Average annual growth in national health spending is expected to be 0.1 percentage point higher (5.8 percent) under current law compared to projected average growth prior to the passage of the PPACA (5.7 percent) for 2010 through 2020.

Total government spending, including federal, state, and local governments, is expected to reach nearly 50 percent in 2020. The number of uninsured will be lower by nearly 30 million. These projections are reviewed in the article, “National Health Spending Projections Through 2020: Economic Recovery And Reform Drive Faster Spending Growth,” published in the July 2011 issue of Health Affairs.

In 2010, health spending is estimated to have grown at the rate of 3.9 percent, and a total of $2.6 trillion ($8,648 per person) due partly to the recession which caused many people to lose their health insurance when they lost their jobs. Health spending in 2010 represented 17.6 percent of gross domestic product. At the same time, health spending by private sources grew by only 2.6 percent to $822.3 billion for insurance premiums and the number of people covered in private plans fell by 5 million. Benefits paid by private plans amounted to $725.5 billion, a nearly $100 billion difference from premiums paid. Out-of-pocket spending rose by only 1.8 percent as the cash-strapped population put off seeking medical care and treatment.

The CMS economists project that out-of-pocket spending will grow faster through 2013, by an average 3.2 percent annually, as the U.S. economy recovers and the number of people with disposable income rises, along with more employers offering higher cost-share plans. Plans covering individuals with preexisting conditions and the expansion of coverage for young adult children to age 26 will result in an additional 1.6 million individuals covered in 2013.

In 2014, about 22.9 million new insureds will have coverage through expanded Medicaid and the new state health insurance exchanges, leading to an 8.3 percent spending growth, but a 1.3 percent drop in out-of-pocket spending, the CMS economists projected. The spending due to the coverage expansion is expected to more than offset Medicare savings obtained through the PPACA. A recent Standard & Poor study of the national health index found that Medicare spending increase rate has slowed to 2.64 percent, even before the full implementation of the PPACA.

Also in 2014, the growth in private health insurance premiums is projected to reach 9.4 percent (4.4 percent higher than without the PPACA), as 13.9 million people get coverage through the new state health insurance exchanges. Private health insurance will account for about 31 percent of national health spending, about the same as without the PPACA.

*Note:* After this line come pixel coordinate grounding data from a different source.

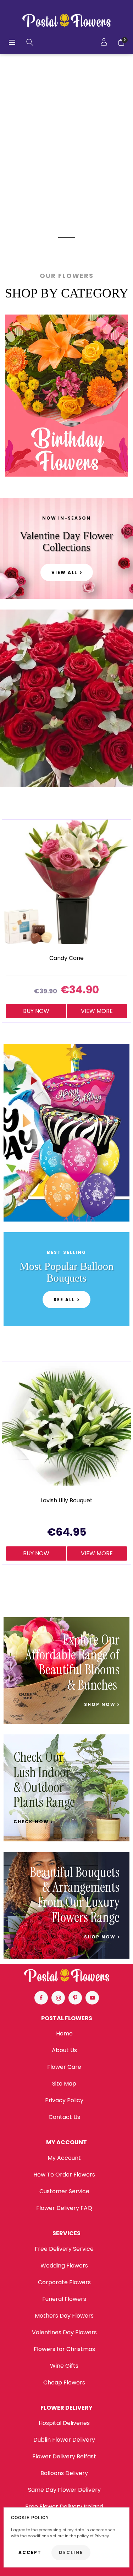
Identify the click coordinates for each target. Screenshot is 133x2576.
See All (64, 1300)
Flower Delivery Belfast (64, 2456)
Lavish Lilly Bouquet (66, 1500)
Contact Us (64, 2117)
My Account (64, 2158)
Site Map (64, 2083)
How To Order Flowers (64, 2174)
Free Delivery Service (64, 2249)
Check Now (32, 1821)
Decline (71, 2552)
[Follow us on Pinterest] (75, 1998)
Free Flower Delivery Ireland (64, 2506)
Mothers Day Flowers (64, 2316)
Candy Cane (66, 958)
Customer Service (64, 2191)
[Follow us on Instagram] (58, 1998)
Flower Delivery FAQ (64, 2208)
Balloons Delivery (64, 2473)
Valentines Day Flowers (64, 2332)
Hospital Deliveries (64, 2423)
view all (64, 572)
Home (64, 2033)
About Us (64, 2050)
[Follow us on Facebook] (41, 1998)
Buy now (36, 1011)
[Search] (30, 42)
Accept (29, 2552)
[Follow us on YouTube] (92, 1998)
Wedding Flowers (64, 2265)
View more (97, 1011)
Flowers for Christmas (64, 2349)
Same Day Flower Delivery (64, 2490)
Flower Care (64, 2067)
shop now (100, 1704)
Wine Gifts (64, 2366)
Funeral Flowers (64, 2299)
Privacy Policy (64, 2100)
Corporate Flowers (64, 2282)
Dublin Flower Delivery (64, 2440)
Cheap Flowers (64, 2382)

Because many of the new insureds will be younger and healthier and less likely to use hospitals or other more intensive services and the coverage expansion will allow a shift to preventive services, from more costly treatment for delayed, necessary care. Thus, by 2020, spending for prescription drugs and physician services will represent a higher share of health spending, 11 percent and 19 percent, respectively, while the share represented by hospital spending will drop to 30 percent. The excise tax on high cost health insurance plans likely will slow the growth in use of medical services and health spending beginning in 2018, as plan sponsors work to shift employees to lower cost, less generous, plans. While the share of national health expenditures will increase to 49 percent for governments (31 percent federal and 18 percent state and local), the share paid by private will fall to 18 percent, while households’ share will stay the same at 26 percent.